- Your goal -
Write out each of the following rows word for word, leaving out the pictures.

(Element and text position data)
****************

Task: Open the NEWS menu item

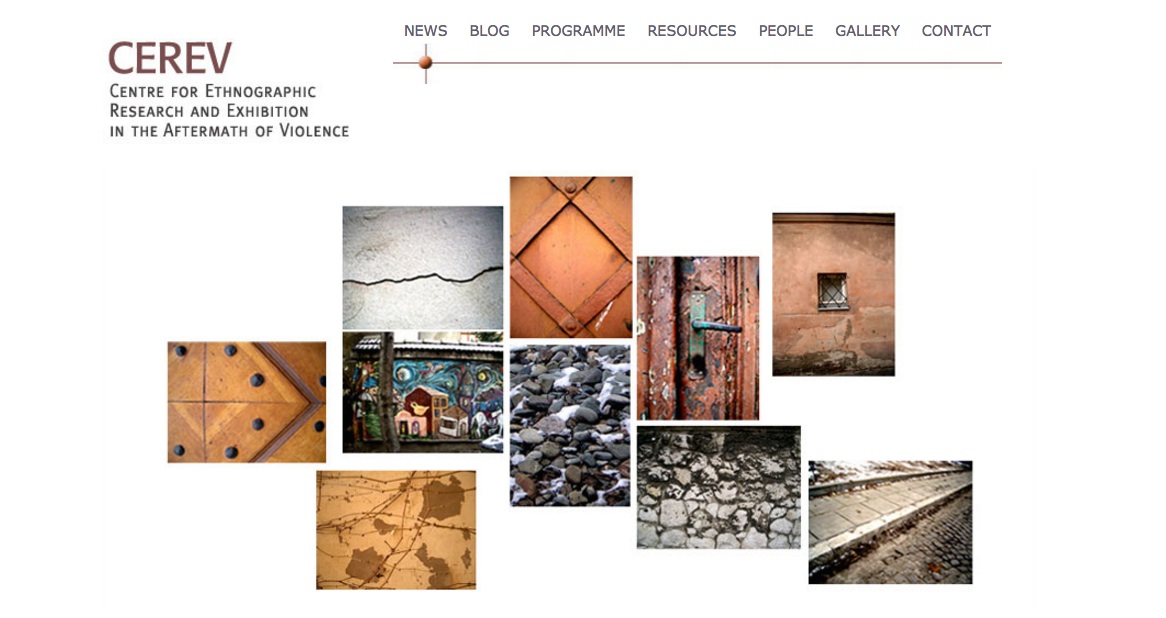Action: click(425, 30)
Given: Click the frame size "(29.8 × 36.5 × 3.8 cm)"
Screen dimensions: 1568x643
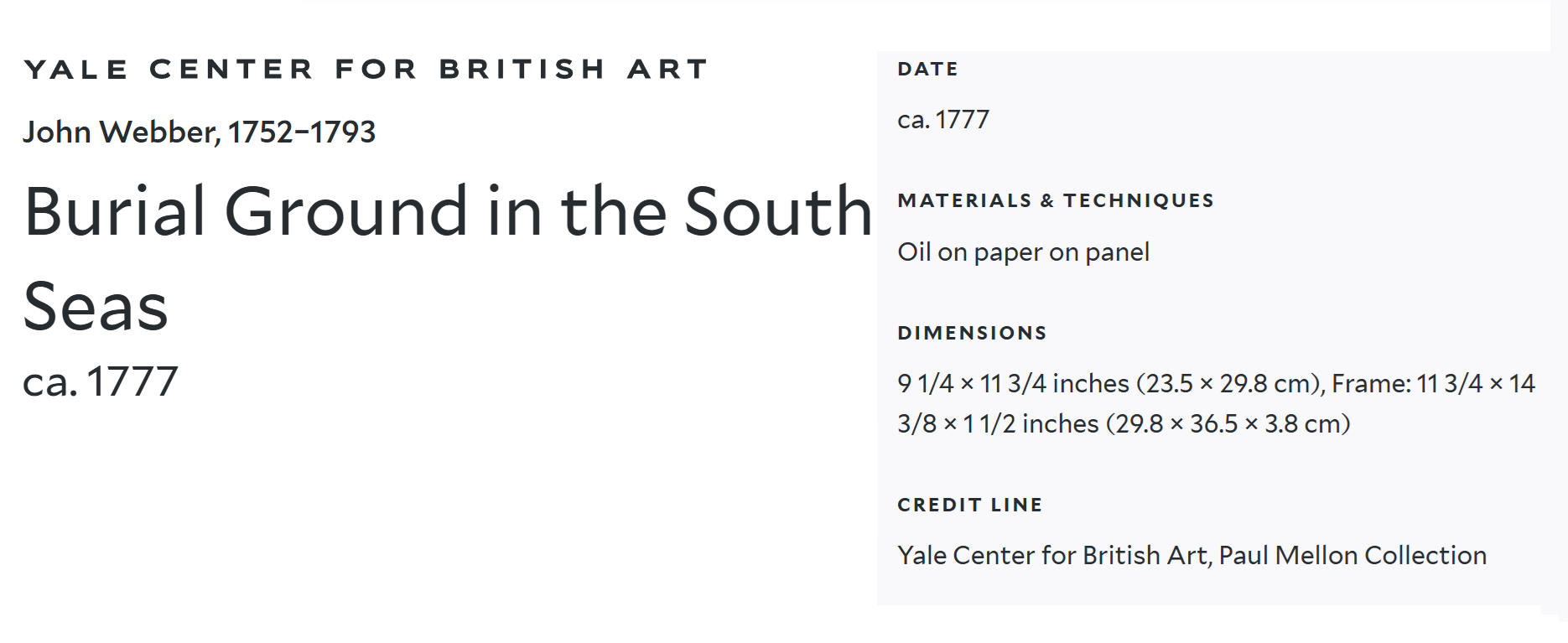Looking at the screenshot, I should pyautogui.click(x=1228, y=424).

****************

- Response -
Task: Open the NEWS menu item

Action: click(425, 30)
Given: Click the frame size "(29.8 × 36.5 × 3.8 cm)"
Screen dimensions: 1568x643
Looking at the screenshot, I should pyautogui.click(x=1228, y=424).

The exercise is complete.